# [Excerpted records]
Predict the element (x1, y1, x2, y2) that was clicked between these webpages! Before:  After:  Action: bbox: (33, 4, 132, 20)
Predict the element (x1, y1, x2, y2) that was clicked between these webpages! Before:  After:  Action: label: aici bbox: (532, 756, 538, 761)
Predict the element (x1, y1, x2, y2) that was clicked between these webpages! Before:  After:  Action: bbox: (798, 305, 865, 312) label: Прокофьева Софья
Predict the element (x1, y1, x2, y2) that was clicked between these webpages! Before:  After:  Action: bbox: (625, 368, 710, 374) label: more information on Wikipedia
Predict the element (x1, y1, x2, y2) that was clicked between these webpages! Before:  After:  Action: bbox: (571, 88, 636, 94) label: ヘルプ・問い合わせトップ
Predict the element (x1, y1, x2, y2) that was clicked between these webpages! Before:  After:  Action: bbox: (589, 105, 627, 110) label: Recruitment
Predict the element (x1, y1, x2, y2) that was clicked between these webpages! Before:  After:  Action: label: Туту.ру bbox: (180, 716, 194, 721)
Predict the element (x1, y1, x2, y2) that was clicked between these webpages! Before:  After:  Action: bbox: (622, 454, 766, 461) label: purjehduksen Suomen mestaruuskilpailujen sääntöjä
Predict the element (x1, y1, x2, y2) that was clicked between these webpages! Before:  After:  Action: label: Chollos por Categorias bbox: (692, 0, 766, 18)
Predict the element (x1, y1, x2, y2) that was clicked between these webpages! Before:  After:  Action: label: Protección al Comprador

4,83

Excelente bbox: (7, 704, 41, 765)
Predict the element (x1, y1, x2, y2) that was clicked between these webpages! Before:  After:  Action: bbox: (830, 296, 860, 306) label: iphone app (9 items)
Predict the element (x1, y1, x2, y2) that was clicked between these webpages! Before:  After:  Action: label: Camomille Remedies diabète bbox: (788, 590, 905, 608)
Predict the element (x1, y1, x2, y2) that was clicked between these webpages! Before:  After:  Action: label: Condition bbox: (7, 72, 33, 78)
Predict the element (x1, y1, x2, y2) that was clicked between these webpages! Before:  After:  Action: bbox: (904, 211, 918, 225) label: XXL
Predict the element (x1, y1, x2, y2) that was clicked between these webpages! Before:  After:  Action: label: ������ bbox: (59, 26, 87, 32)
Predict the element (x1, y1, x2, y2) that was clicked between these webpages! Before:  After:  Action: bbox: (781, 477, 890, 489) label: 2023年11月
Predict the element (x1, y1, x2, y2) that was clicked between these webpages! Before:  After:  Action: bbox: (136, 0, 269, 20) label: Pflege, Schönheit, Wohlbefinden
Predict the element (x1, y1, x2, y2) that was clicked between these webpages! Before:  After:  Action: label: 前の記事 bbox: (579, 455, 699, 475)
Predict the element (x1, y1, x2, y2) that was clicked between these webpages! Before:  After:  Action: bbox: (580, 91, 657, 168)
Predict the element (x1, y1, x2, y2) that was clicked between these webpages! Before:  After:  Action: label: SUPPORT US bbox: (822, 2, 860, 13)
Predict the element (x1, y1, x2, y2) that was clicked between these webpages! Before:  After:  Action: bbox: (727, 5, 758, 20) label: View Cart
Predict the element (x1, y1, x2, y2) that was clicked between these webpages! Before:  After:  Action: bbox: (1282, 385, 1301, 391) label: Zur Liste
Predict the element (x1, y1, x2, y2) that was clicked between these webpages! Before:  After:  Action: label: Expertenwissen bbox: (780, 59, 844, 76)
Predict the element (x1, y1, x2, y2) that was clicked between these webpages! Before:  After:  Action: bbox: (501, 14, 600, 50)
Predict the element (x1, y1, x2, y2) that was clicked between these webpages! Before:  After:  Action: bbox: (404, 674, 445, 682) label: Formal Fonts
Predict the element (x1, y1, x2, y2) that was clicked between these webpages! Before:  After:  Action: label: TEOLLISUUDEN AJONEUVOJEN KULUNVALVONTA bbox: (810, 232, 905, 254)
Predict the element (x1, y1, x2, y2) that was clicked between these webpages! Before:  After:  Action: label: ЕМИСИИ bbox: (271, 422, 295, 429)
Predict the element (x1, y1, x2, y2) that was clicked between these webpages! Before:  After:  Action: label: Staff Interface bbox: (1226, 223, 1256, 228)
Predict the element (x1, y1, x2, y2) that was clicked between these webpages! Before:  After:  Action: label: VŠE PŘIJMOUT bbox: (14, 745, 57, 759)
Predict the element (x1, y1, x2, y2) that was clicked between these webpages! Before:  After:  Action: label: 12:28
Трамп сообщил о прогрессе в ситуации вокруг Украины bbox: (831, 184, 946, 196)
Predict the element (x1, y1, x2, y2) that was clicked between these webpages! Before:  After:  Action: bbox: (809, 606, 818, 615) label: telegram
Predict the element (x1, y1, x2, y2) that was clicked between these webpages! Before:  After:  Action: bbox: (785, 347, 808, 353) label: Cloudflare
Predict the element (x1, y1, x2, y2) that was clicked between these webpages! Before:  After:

# [What you should do]
Reproduce every one of the records above verbatim, from the first line through the last.

# [Answer to this exercise]
Predict the element (x1, y1, x2, y2) that was clicked between these webpages! Before:  After:  Action: bbox: (33, 4, 132, 20)
Predict the element (x1, y1, x2, y2) that was clicked between these webpages! Before:  After:  Action: label: aici bbox: (532, 756, 538, 761)
Predict the element (x1, y1, x2, y2) that was clicked between these webpages! Before:  After:  Action: bbox: (798, 305, 865, 312) label: Прокофьева Софья
Predict the element (x1, y1, x2, y2) that was clicked between these webpages! Before:  After:  Action: bbox: (625, 368, 710, 374) label: more information on Wikipedia
Predict the element (x1, y1, x2, y2) that was clicked between these webpages! Before:  After:  Action: bbox: (571, 88, 636, 94) label: ヘルプ・問い合わせトップ
Predict the element (x1, y1, x2, y2) that was clicked between these webpages! Before:  After:  Action: bbox: (589, 105, 627, 110) label: Recruitment
Predict the element (x1, y1, x2, y2) that was clicked between these webpages! Before:  After:  Action: label: Туту.ру bbox: (180, 716, 194, 721)
Predict the element (x1, y1, x2, y2) that was clicked between these webpages! Before:  After:  Action: bbox: (622, 454, 766, 461) label: purjehduksen Suomen mestaruuskilpailujen sääntöjä
Predict the element (x1, y1, x2, y2) that was clicked between these webpages! Before:  After:  Action: label: Chollos por Categorias bbox: (692, 0, 766, 18)
Predict the element (x1, y1, x2, y2) that was clicked between these webpages! Before:  After:  Action: label: Protección al Comprador

4,83

Excelente bbox: (7, 704, 41, 765)
Predict the element (x1, y1, x2, y2) that was clicked between these webpages! Before:  After:  Action: bbox: (830, 296, 860, 306) label: iphone app (9 items)
Predict the element (x1, y1, x2, y2) that was clicked between these webpages! Before:  After:  Action: label: Camomille Remedies diabète bbox: (788, 590, 905, 608)
Predict the element (x1, y1, x2, y2) that was clicked between these webpages! Before:  After:  Action: label: Condition bbox: (7, 72, 33, 78)
Predict the element (x1, y1, x2, y2) that was clicked between these webpages! Before:  After:  Action: bbox: (904, 211, 918, 225) label: XXL
Predict the element (x1, y1, x2, y2) that was clicked between these webpages! Before:  After:  Action: label: ������ bbox: (59, 26, 87, 32)
Predict the element (x1, y1, x2, y2) that was clicked between these webpages! Before:  After:  Action: bbox: (781, 477, 890, 489) label: 2023年11月
Predict the element (x1, y1, x2, y2) that was clicked between these webpages! Before:  After:  Action: bbox: (136, 0, 269, 20) label: Pflege, Schönheit, Wohlbefinden
Predict the element (x1, y1, x2, y2) that was clicked between these webpages! Before:  After:  Action: label: 前の記事 bbox: (579, 455, 699, 475)
Predict the element (x1, y1, x2, y2) that was clicked between these webpages! Before:  After:  Action: bbox: (580, 91, 657, 168)
Predict the element (x1, y1, x2, y2) that was clicked between these webpages! Before:  After:  Action: label: SUPPORT US bbox: (822, 2, 860, 13)
Predict the element (x1, y1, x2, y2) that was clicked between these webpages! Before:  After:  Action: bbox: (727, 5, 758, 20) label: View Cart
Predict the element (x1, y1, x2, y2) that was clicked between these webpages! Before:  After:  Action: bbox: (1282, 385, 1301, 391) label: Zur Liste
Predict the element (x1, y1, x2, y2) that was clicked between these webpages! Before:  After:  Action: label: Expertenwissen bbox: (780, 59, 844, 76)
Predict the element (x1, y1, x2, y2) that was clicked between these webpages! Before:  After:  Action: bbox: (501, 14, 600, 50)
Predict the element (x1, y1, x2, y2) that was clicked between these webpages! Before:  After:  Action: bbox: (404, 674, 445, 682) label: Formal Fonts
Predict the element (x1, y1, x2, y2) that was clicked between these webpages! Before:  After:  Action: label: TEOLLISUUDEN AJONEUVOJEN KULUNVALVONTA bbox: (810, 232, 905, 254)
Predict the element (x1, y1, x2, y2) that was clicked between these webpages! Before:  After:  Action: label: ЕМИСИИ bbox: (271, 422, 295, 429)
Predict the element (x1, y1, x2, y2) that was clicked between these webpages! Before:  After:  Action: label: Staff Interface bbox: (1226, 223, 1256, 228)
Predict the element (x1, y1, x2, y2) that was clicked between these webpages! Before:  After:  Action: label: VŠE PŘIJMOUT bbox: (14, 745, 57, 759)
Predict the element (x1, y1, x2, y2) that was clicked between these webpages! Before:  After:  Action: label: 12:28
Трамп сообщил о прогрессе в ситуации вокруг Украины bbox: (831, 184, 946, 196)
Predict the element (x1, y1, x2, y2) that was clicked between these webpages! Before:  After:  Action: bbox: (809, 606, 818, 615) label: telegram
Predict the element (x1, y1, x2, y2) that was clicked between these webpages! Before:  After:  Action: bbox: (785, 347, 808, 353) label: Cloudflare
Predict the element (x1, y1, x2, y2) that was clicked between these webpages! Before:  After:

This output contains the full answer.